His quarrel was not with his images, but the real world itself. Fortunately for all of us he was obliged to indirectly reflect the real world in his concepts, since for scientific purposes they could only be developed out of empty abstractions, whereas Marx insisted that a man who thinks does so because that is his ‘real life activity’. Hegel’s conception of real life activity was an abstract schema.
The Future of Hegel’s Concepts
Looking back now at Lenin’s proposal to the editors of Pod Znamenem in 1923, that they launch a ‘Society of Materialist Friends of the Hegelian Dialectic’, one can understand and appreciate more clearly this proposal. For Lenin, like Marx, really appreciated Hegel’s contribution to the dialectical method. They opposed Hegel, but to the end of their lives his main books were kept open right by their side. To re-read carefully the following comment by Lenin on Hegel is to sense the undertone of critical appreciation which he had for the old philosopher.
‘Movement and “self-movement”’, wrote Lenin, ‘(this arbitrary (independent), spontaneous, internally-necessary movement), “change”, “movement and vitality”, “the principal of all self-movement”. “impulse”, (Treib) to “movement” and to “activity” – the opposite to “dead Being”, - who would believe that this is the core of “Hegelianism”, of abstract Hegelianism? This core had to be discovered, understood, rescued, laid bare, refined, which is precisely what Marx and Engels did.’ (P. 141, Vol. 38)
And on page 278, Volume 38, Lenin notes: Hegel sensuously “believed”, thought, that materialism a as a philosophy was impossible, for philosophy is the science of thinking, of the Universal, but the Universal is thought. Here he repeated the error of the same subjective idealism that he always called “bad” idealism. Objective (and still more, absolute) idealism came very close to materialism by its zig-zag, (and somersault), even partially became transformed into it.’
Hegel’s scientific concepts have by no means revealed or completed their impressive contribution to Marxist analysis. Indeed, they are becoming more and more indispensable to physicists and those who work in the natural sciences. There is indeed plenty of room, still, for a ‘Society of Materialist Friends of the Dialectic’ in Britain.
It is quite a long time since Marx and Engels wrote in the German Ideology as follows:
‘ … the development of an individual is determined by the development of all the others with whom he is directly or indirectly associated and that the different generations of individuals entering into relations with one another are connected with one another, that physical existence of later generations is determined by their predecessors, and that these later generations inherit the productive forces and forms of intercourse accumulated by their predecessors, their own mutual relations being determined thereby.
‘In short it is clear that development takes place and that the history of an individual cannot possibly be separated from the history of preceding or contemporary individuals by this history. (Marx and Engels Collected Works, Vol. 5, page 438)
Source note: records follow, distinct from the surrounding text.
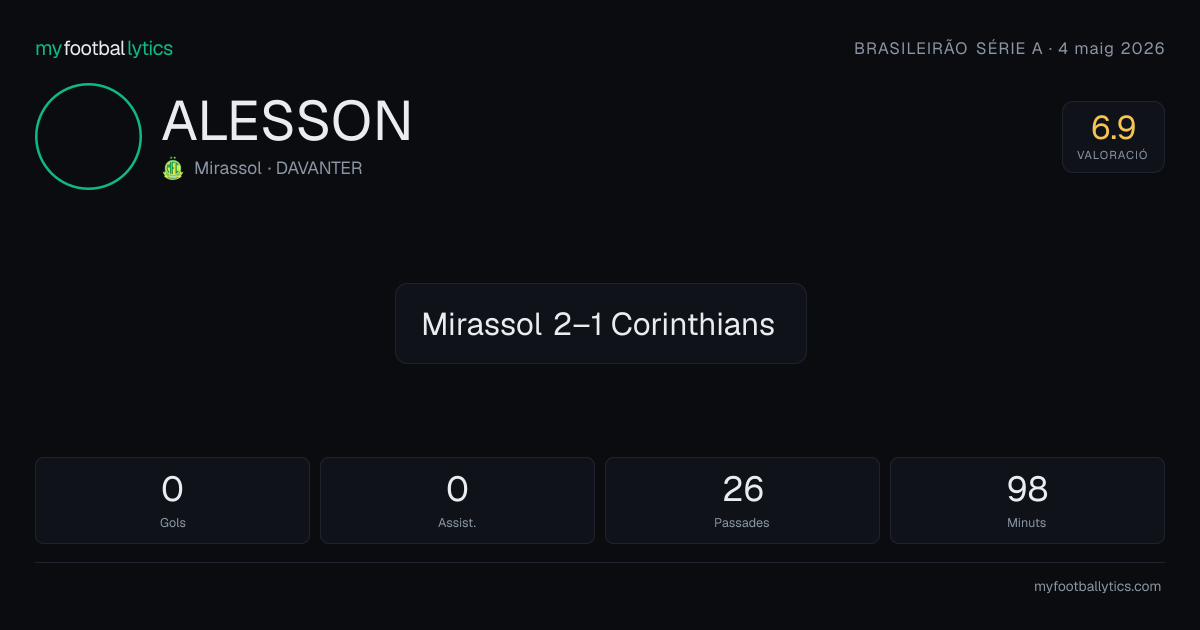Select the Minuts stat card showing 98
The image size is (1200, 630).
click(x=1027, y=500)
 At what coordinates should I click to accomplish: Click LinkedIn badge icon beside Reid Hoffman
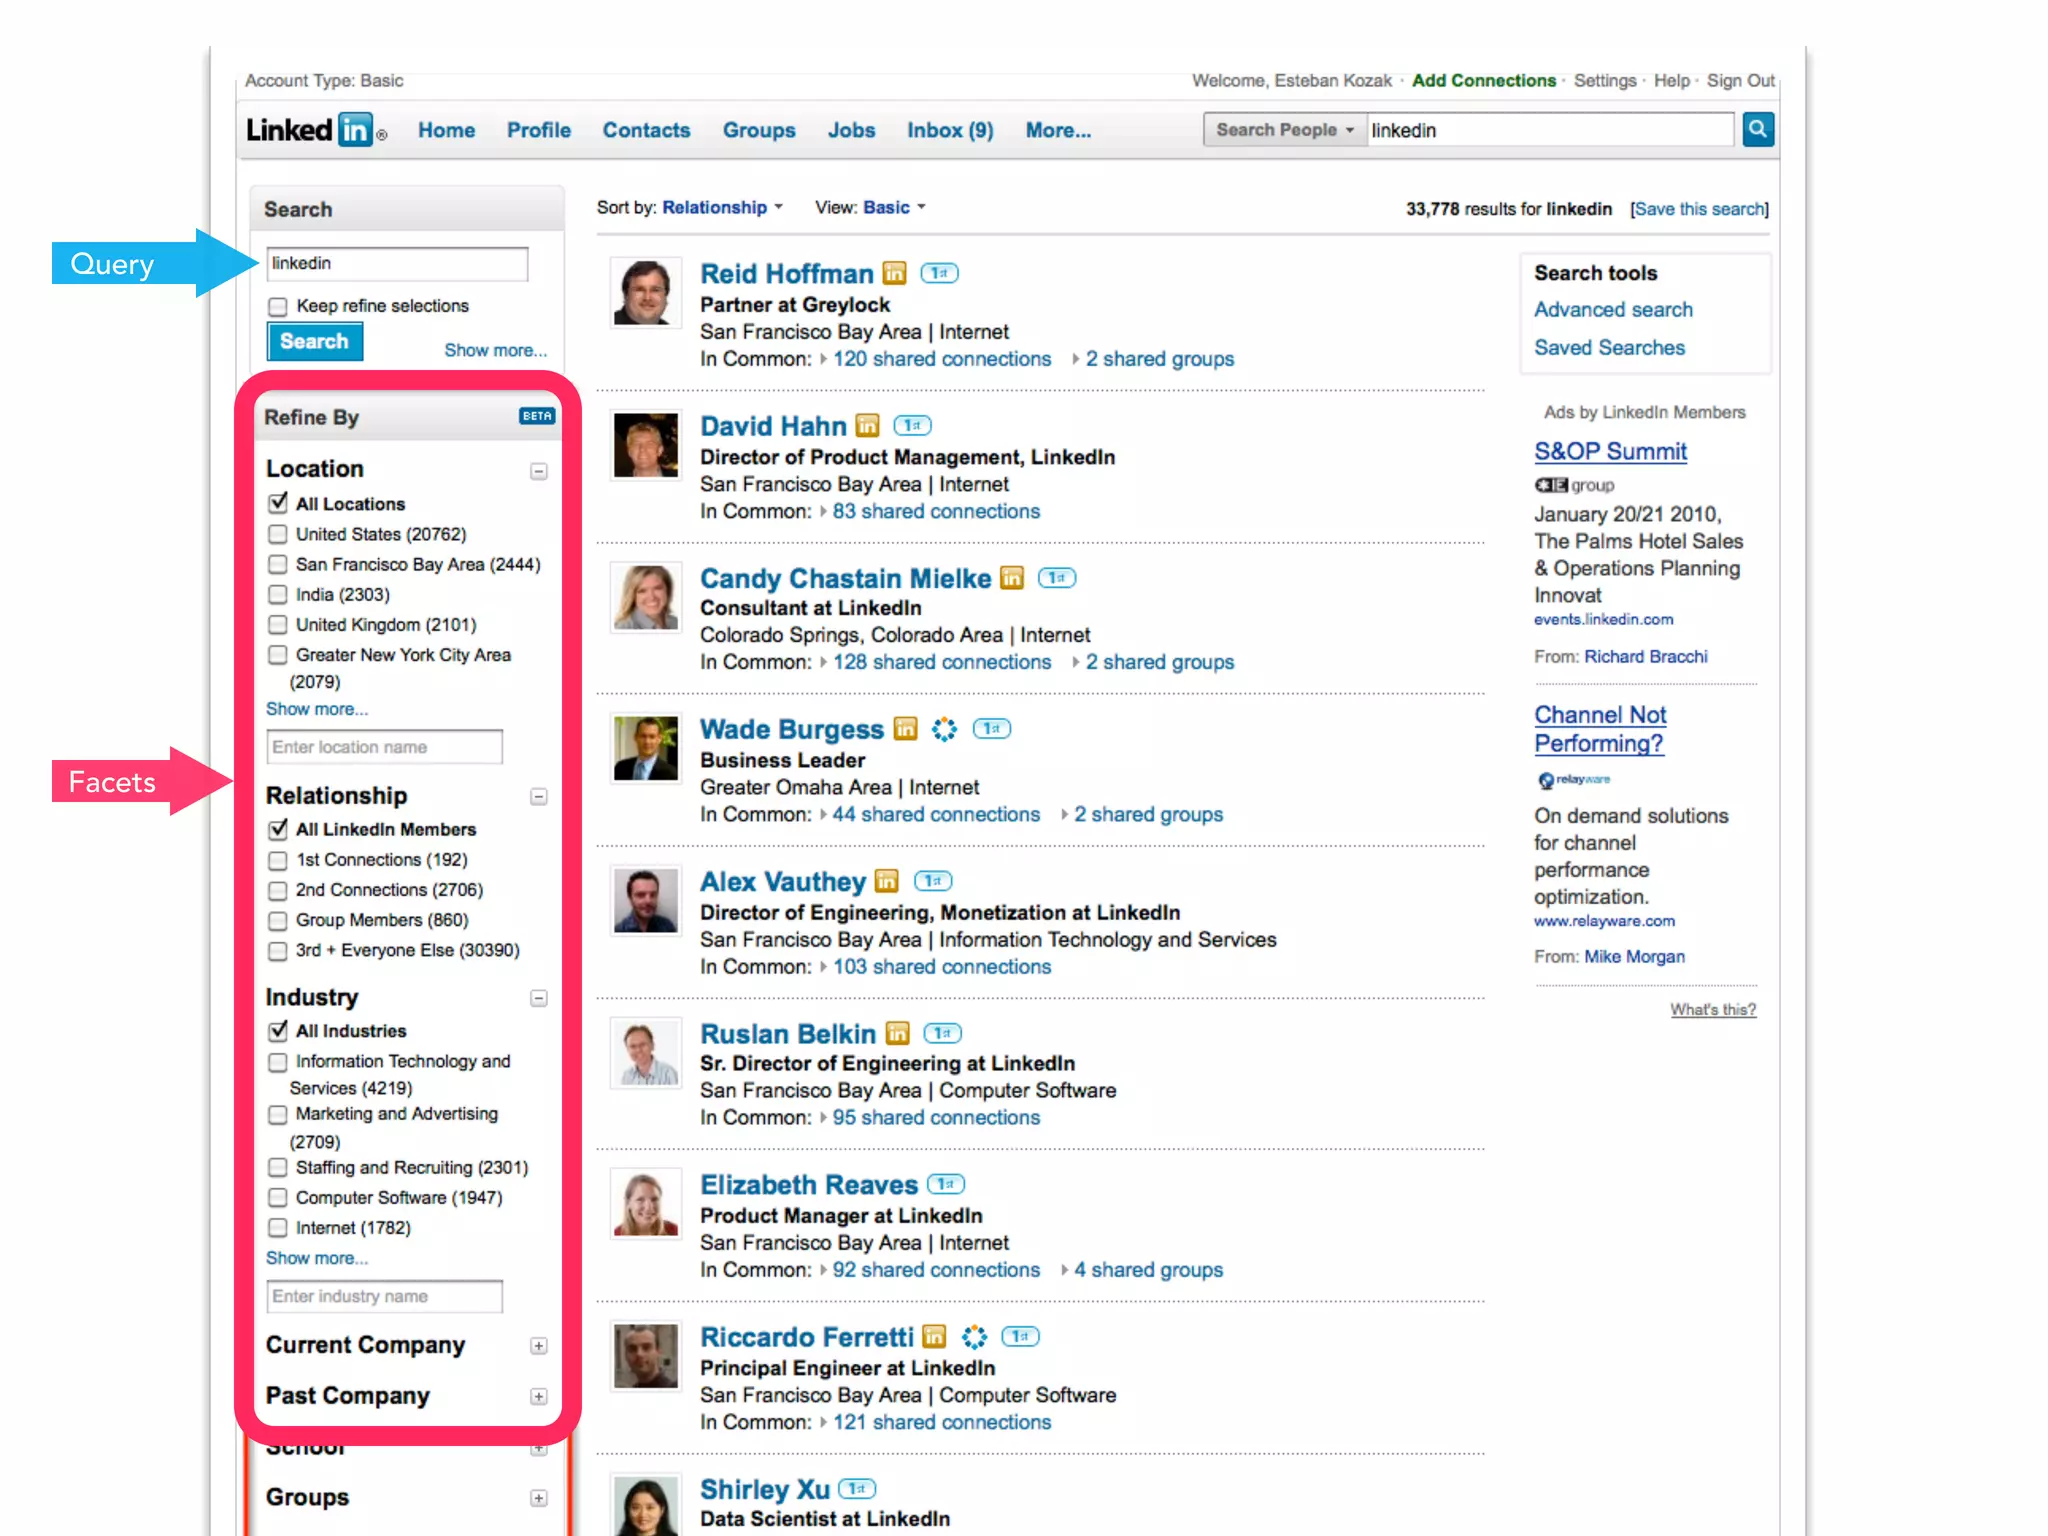click(894, 273)
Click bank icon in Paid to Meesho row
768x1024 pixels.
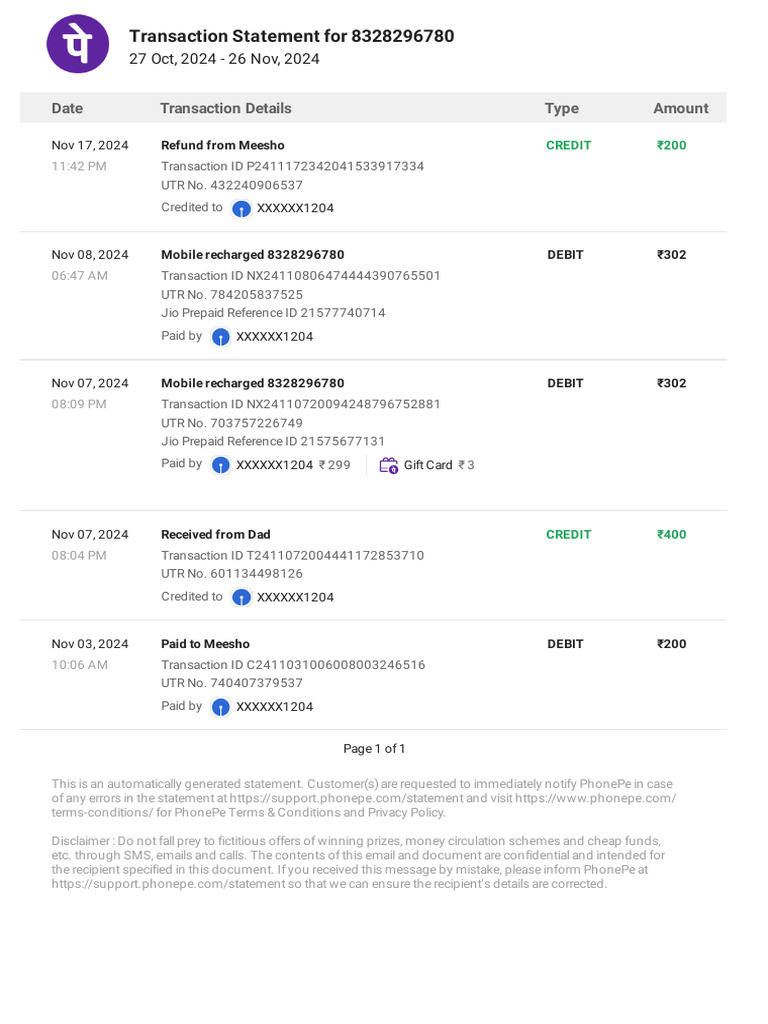221,707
What they are saying is something like this: The collective content of man’s knowledge is rising by leaps and bounds. Through the flexible use of Hegelian concepts and the categories that give rise to them, we shall learn how to analyse this new knowledge as it grows and expands. But this can only be done when we ourselves become familiar with Hegel and learn to ‘stand him on his materialist feet’ in the process of using his concepts to cognise to objective world.